Because foods that are naturally blue hardly exist, the color doesn’t trigger our appetites. Sure, there are blueberries, blue corn, and the moldy veins in blue cheese to rev our palates. But leafy vegetables and meats don’t fall into that spectrum, thanks respectively to chlorophyll and blood.
So unless you lust regularly after those foods—as well as for artificially colored blue M&Ms and similar confections—the brain simply isn’t wired to crave blue sustenance.
Yet there’s an ambitious team of scientists from reputable laboratories making headway in developing a natural replacement for blue food dye. In doing so, they’ve turned to a pigment found in red cabbage, called anthocyanin.

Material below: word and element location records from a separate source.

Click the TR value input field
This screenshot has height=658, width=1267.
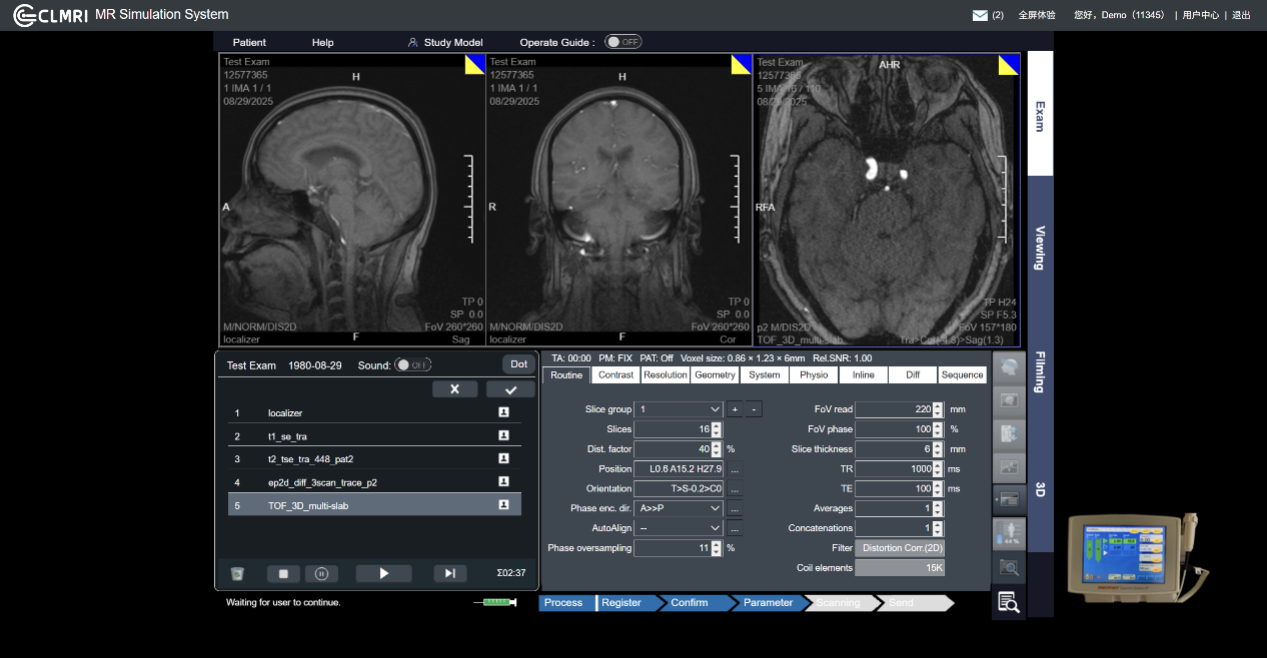[893, 469]
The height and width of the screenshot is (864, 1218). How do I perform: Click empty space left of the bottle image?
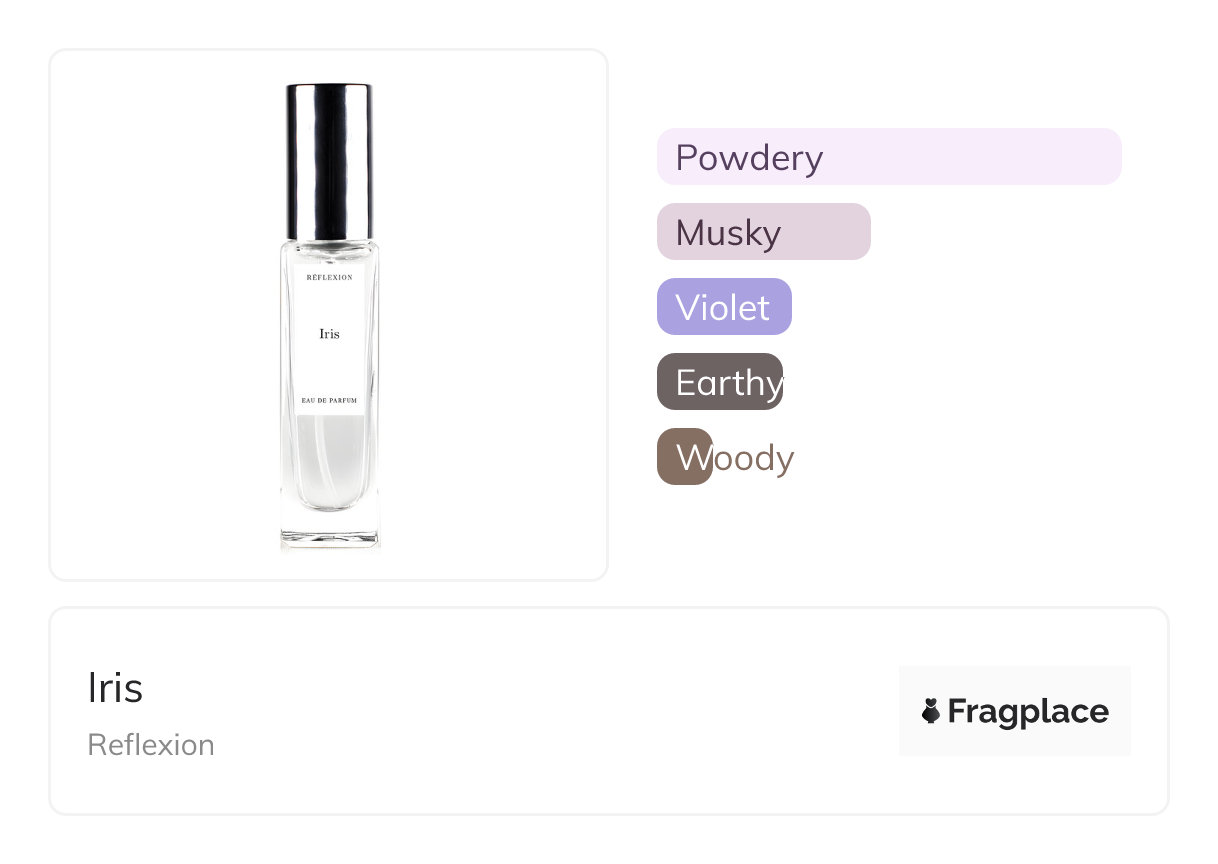click(x=160, y=315)
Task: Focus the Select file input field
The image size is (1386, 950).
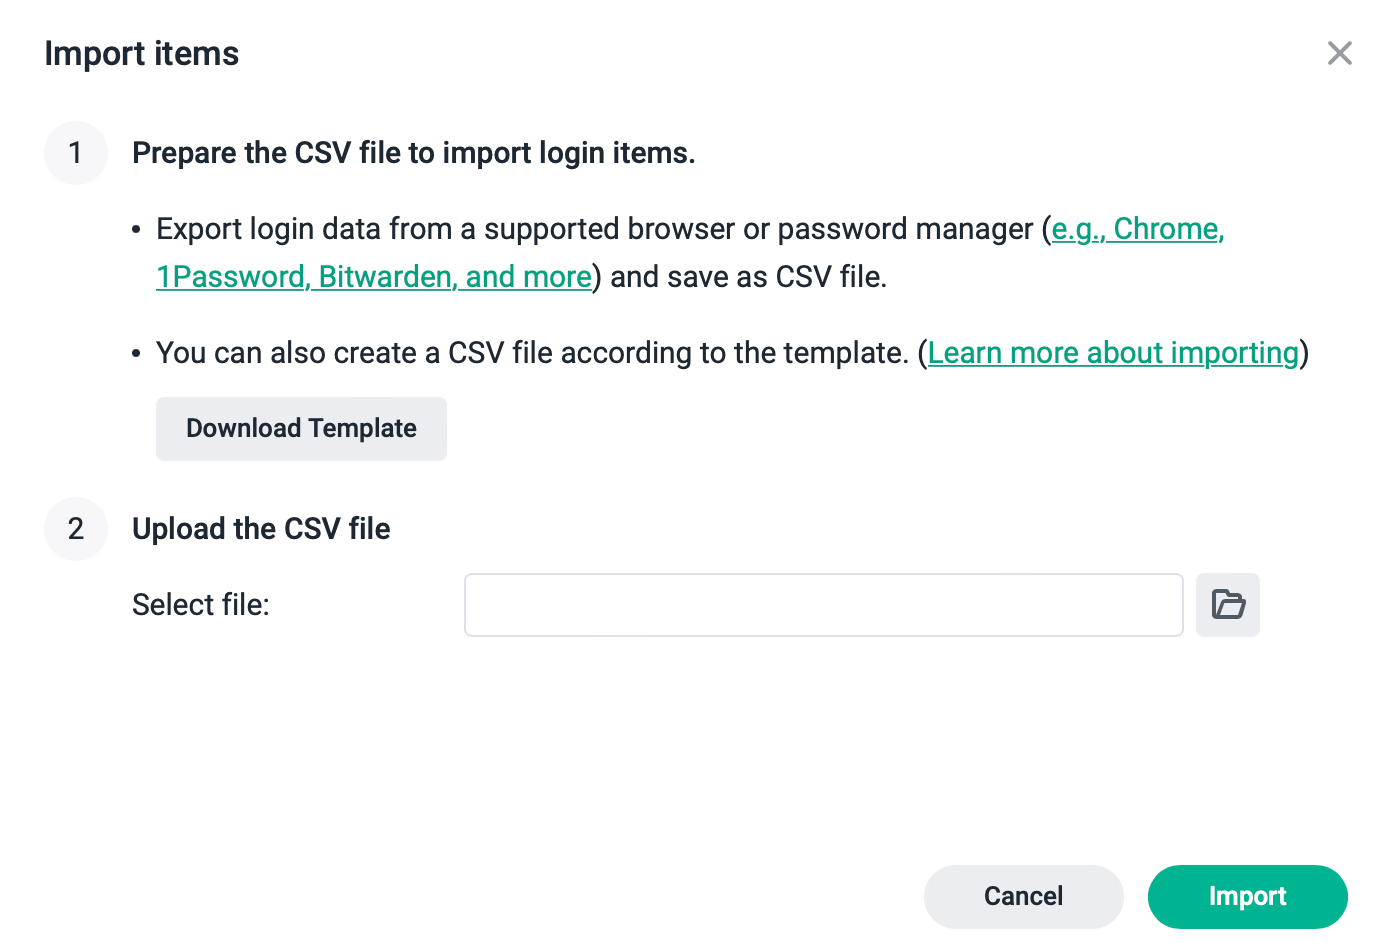Action: pyautogui.click(x=824, y=605)
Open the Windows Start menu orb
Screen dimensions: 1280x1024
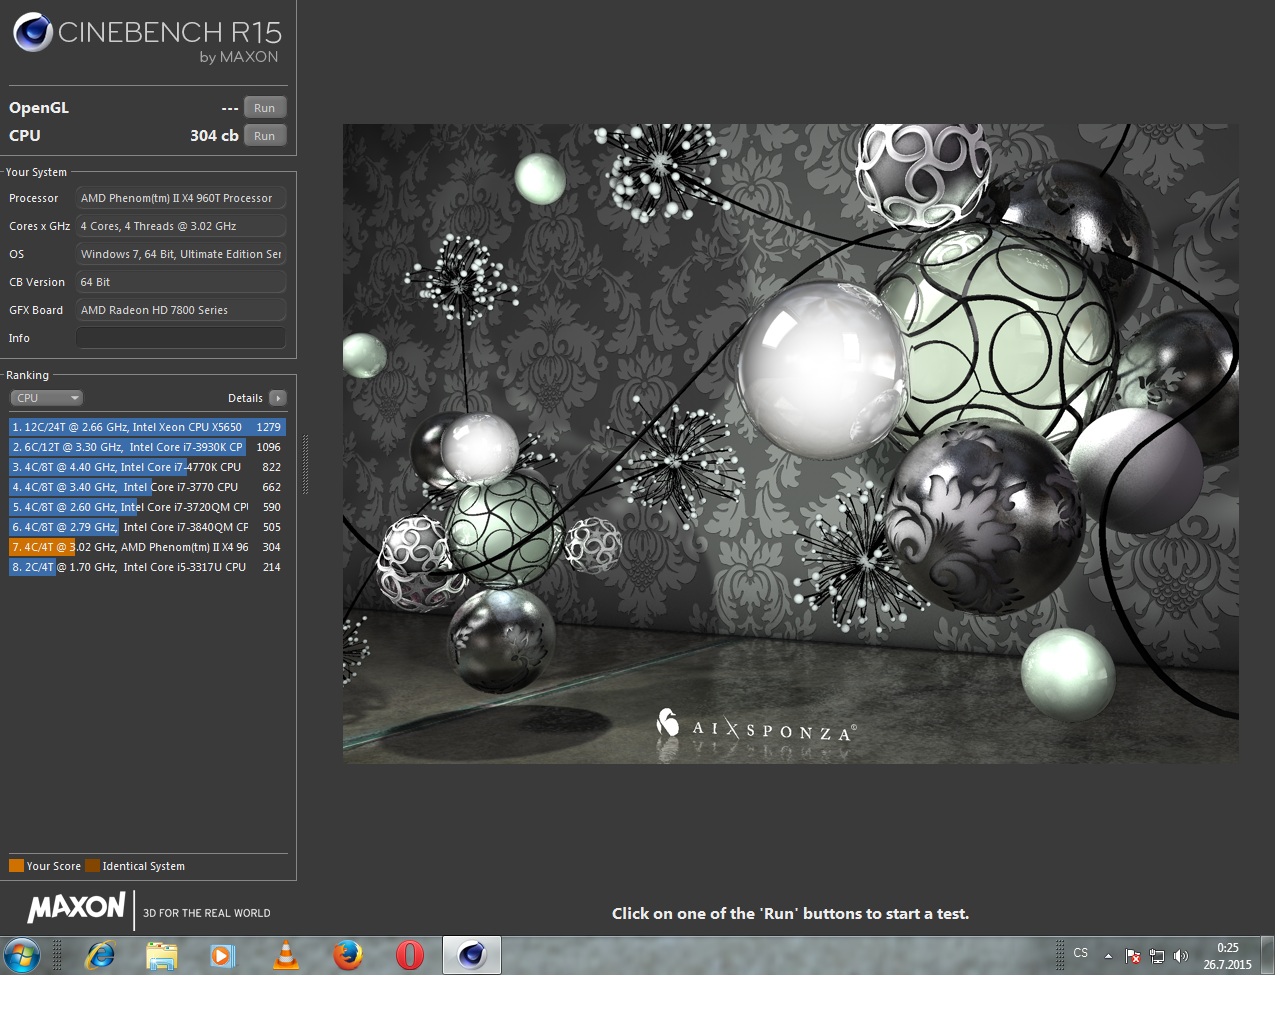tap(22, 956)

The water-soluble pigment, integral also to blueberries, can be restructured on a molecular level to produce a striking cyan blue color. Such efforts have been in the making for a while by Mars Wrigley’s Advanced Research Institute, which partnered with chemists from universities in California, Ohio, Japan, Italy and France.
In addition to chewing gum, snacks and savory foods, Mars Wrigley makes a plethora of candies such as Skittles, Starburst, M&Ms, and Twix. The company claims it is committed to doing away with as many artificial food dyes as possible, thus it will soon begin using the natural-blue coloring in some of its sugar products.
Industry experts predict it’s only a matter of time before other food manufacturers come knocking for the coloring. But the question is whether consumers will embrace things like cakes, ice cream, sauces, and other edibles possessing a promised beautiful shade of blue.